We gathered clinical, anthropometric and laboratory data of patients aged less then 18 years of age with a diagnosis of CD, who were consecutively treated with CDED coupled with PEN as main treatment for the induction of remission or in the setting of loss of response to other therapies. We collected data of patients who received CDED plus PEN from April 2019 to June 2022 at diagnosis, at the beginning of the dietary treatment, and at the phase 1. Patients who interrupted diet during follow-up were considered as treatment failures on an intent to treat basis. We compared groups using chi-square, Fisher’s exact test, Mann-Whitney U or related-samples Wilcoxon signed rank tests or McNemar’s test as appropriate.

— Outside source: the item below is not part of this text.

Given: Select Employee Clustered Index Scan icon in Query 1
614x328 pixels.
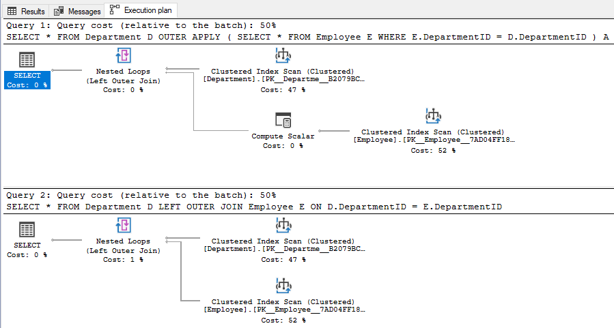Looking at the screenshot, I should [x=433, y=116].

47 patients were retrospectively identified. Table 1. summarizes clinical and biochemical characteristics at diagnosis and at CDED with PEN initiation. 24 (51.1%) patients started CDED as induction therapy at disease onset, whereas 23 (48.9%) of them received CDED with PEN as add-on therapy. 32/47 (68%) patients achieved clinical remission (wPCDAI < 12.5) at the end of phase 1, 16/24 patients (66.7%) who started CDED as induction therapy and 16/23 (69.5%) of those who started CDED as add-on, with no statistically significant difference among the two groups (p=1.00). Laboratory parameters significantly improved in both groups (Figure 1.). There were no statistically significant differences in clinical remission rates between patients with mild-to-moderate and severe disease at the end of phase 1 (25/35 vs 7/12, p=0.481). At disease onset, 14 patients added a concomitant treatment (11 patients added anti-TNF alpha, 3 patients added IMM and one patient added anti-TNF alpha + IMM) after a median time of 4 weeks (IQR: 3-5 weeks). 28 patients had clinical data gathered at week 3. Patients who achieved clinical response at week 3 (a change in wPCDAI > 12.5) were more likely to be in clinical remission at the end of phase 1 (17/20 vs 1/8, p<0.01), both in patients who started CDED at disease onset and in the add-on setting.
CDED with PEN confirmed its efficacy in a real-life setting, both as induction regimen and as add-on therapy, also in patients with clinically severe disease. Early clinical response predicts clinical remission at the end of phase 1, possibly allowing identification of dietary responsive disease.